Over the course of a few days I had the chance to talk to many great people in incredibly impressive positions in the industry. I’ve learned a lot from them, and I hope to share that over the course of the next few months in more detail. But for now, here’s a few points from the final day of the Podcast Movement conference that I think are important to share:

– Aaron Mahnke from the podcast Lore shocked me by giving a powerful metric. It takes him 13 days to register a million downloads, and even at that size of a podcast he still does his own sales for the show. In his “8 Rules for a Podcast,” he pointed out you need to consistent in order to be professional. The fans of the material depend and plan on your material at the time you said you would deliver it.

  • Nick Deprey is the Innovation Accountant and Analytics Manager for NPR One. He points out you’re going to win or lose your listener in the first two minutes of a podcast. Overall, around 25% of your audience has already skipped to another show by the first five minutes. In order to keep your audience around, produce a great intro that invites people to stay longer.
  • The “Podcast Makeover” was a live critique (aircheck) session with the brave podcasters that were not afraid to be in front of a crowd in exchange for great advice. The panel was moderated by Seth Resler from Jacobs Media. Offering their advice was Tom Leykis (Tom Leykis Show), Valerie Geller (Beyond Powerful Radio), Rob Greenlee (Head of Podcast Content for Spreaker), and Doug Berman (Creator and Executive Producer for NPR’s Wait Wait… Don’t Tell Me). Their advice to the podcasters on stage was simple and universal. Don’t assume your audience knows who you are or knows what the show is about. Welcome them in every time as if it’s their first time listening, and don’t drag it along. Don’t discount curiosity, and always be interesting.
  • Sue Schardt and Jennifer Ferro from KCRW in Los Angeles played a clip from Ira Glass’ first show, and you can tell a lot has changed. By starting a podcast, you should be in the mindset of building a community. It’s the trick that works for public radio stations.
  • Dr. Shanté from Branding for Believers gave some great tips. You have to value the listener, and you have to think of yourself as an influencer. Always respond on social media and use it as a way to spotlight your fans. She also said it goes a long way to include some sort of graphical preview when posting on social media in order to get more interactions.
  • In the first keynote, Heben Nigatu and Tracy Clayton from Another Round
    Heben Nigatu & Tracy Clayton (Photo: Ryan Wrecker)

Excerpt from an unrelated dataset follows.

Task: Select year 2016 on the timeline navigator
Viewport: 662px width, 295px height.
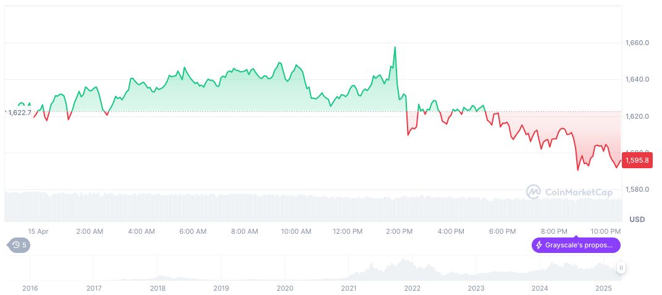Action: click(29, 288)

    went over some of the magical moments they’ve had with guests. It was all about being real and being relatable.

  • The final keynote for the conference was Alex Blumberg, the CEO and cofounder of Gimlet Media. He went over the power of audio, and the great power it has in our everyday lives. He said we need to use this medium carefully, because, as Spiderman would saw, with great power comes great responsibility.

Overall, Podcast Movement was a great conference that the radio industry needs to take advantage of in the future. If digital audio is in your future, look into attending next summer. If podcasting and producing original content is not part of your station (or company) plans, it needs to be. If you don’t understand why this is such a big deal, ask anyone who listens to a podcast. Maybe their enthusiasm for the medium (and perhaps the lack of enthusiasm for radio) will help you realize that we need to align ourselves with the winning practices of this industry.